Yönetmen: Matthew Heineman
Müzik: Jackson Greenberg, H. Scott Salinas

2015'teki Cartel Land belgeseli ile Oscar'a da aday olan Matthew Heineman'ın yönettiği City Of Ghosts, 2012'de Esad rejimine karşı direnişle başlayan süreç sonrasında 2014'te önce islam devleti kurma amacıyla ortaya çıkan, sonra gittikçe güçlenip tüm dünyaya korku salan bir terör örgütüne dönüşen IŞİD'in vahşetine karşı gerilla yöntemlerle dış dünyaya bilgi akışı sağlayan bir grup aktivisti konu alıyor. RIBSS (Raqqa Is Being Slaughtered Silently) adı altında birleşen bu grup, artan baskı ve şiddet sonucu medyanın gücünü kullanarak yaşanan vahşeti tüm dünyaya duyurma misyonu üstleniyor. Ama medyanın önemini bilen, propagandasını da medya üzerinden yapan, hatta Hollywood teknikleri bile kullanan IŞİD, bu medya direnişinin de peşine düşüyor, yakaladığı direnişçileri halka açık alanlarda infaz ediyor.
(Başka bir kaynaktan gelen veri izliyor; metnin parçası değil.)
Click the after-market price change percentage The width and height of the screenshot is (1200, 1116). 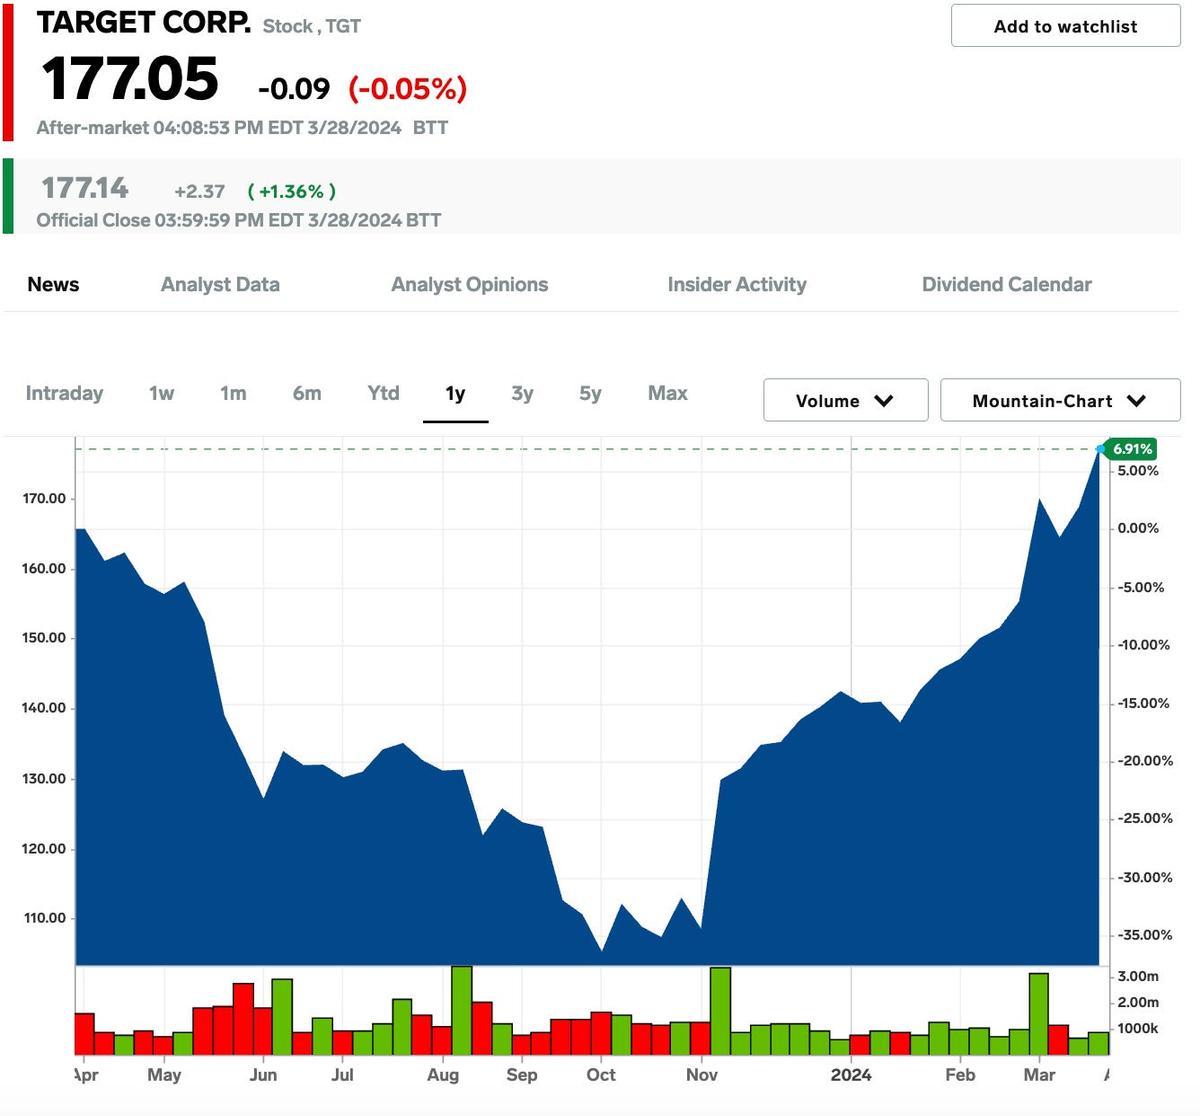(406, 89)
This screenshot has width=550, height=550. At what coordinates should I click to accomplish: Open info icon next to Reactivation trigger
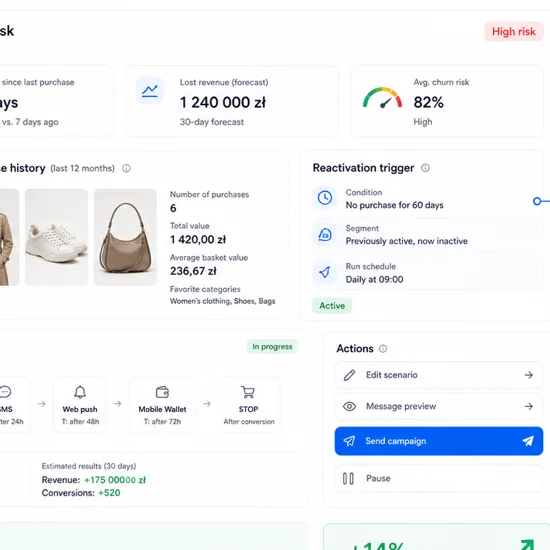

Bu yüzden Rakka dışına çıkmayı başarmış RIBBS'in sözcülüğünü yapan Abdelaziz Alhamza, metin yazan gazeteci Mohamad Almusari, kameraman Hamoud Almousa ve birkaç kurucu üye, Rakka içinden aldıkları haber ve görüntüleri dünya kamuoyuna aktarıyorlar. Ama bunun çok trajik bedellerini de göze almak zorunda kalıyorlar.

Baskı ve zulümle bir hayalet şehre çevrilen Rakka özelinde bu aktivistlerin içeride ve dışarıda yürüttükleri haber trafiğinden haberdar olan IŞİD, oluşumun önde gelenleri Gaziantep ve Almanya'da bulundukları için onları ele geçiremeyince ailelerini rehin alıyor. Özellikle Hamoud'un babasının katledilişini izlediği bölüme kelimeler yetmiyor. Üstelik IŞİD, eylemlerini Rakka ile sınırlı tutmayarak Gaziantep'teki beyin takımından "Amca" lakaplı akademisyen Naji Jerf'i de katlediyor. Bu tehlikeli ama hayati derecede önemli bilgi aktarımını üstlenen bir avuç insanın yüzlerine korku, belirsizlik, hüzün, bunun yanında hayata tutunma ve ümit olarak yansıyan türlü ruh halleri Heineman'ın kamerasından kaçamıyor. Tehlikenin Rakka sınırlarını da aştığını anlayan ekip, Aziz'in bulunduğu Almanya'ya gidiyor. IŞİD'in Avrupa ve Amerika'da düzenlediği intihar saldırıları gösteriyor ki aslında hiçbir yer o kadar güvenli değil. Ayrıca bu saldırılar, RIBSS'in uzun süre dikkate alınmayan bu farkındalık yaratma çabalarının, tehlike tüm dünyaya sıçrayınca üzerinde konuşulmaya değer hale geldiğinin de altını çiziyor. Menfaatleri ve güvenliği tehlikeye giren Batı, Aziz'i türlü konferanslara, TV programlarına çağırıyor. Yaptığı bu tehlikeli ve özverili çalışmalar sebebiyle RIBBS, basın ödülleri bile kazanıyor.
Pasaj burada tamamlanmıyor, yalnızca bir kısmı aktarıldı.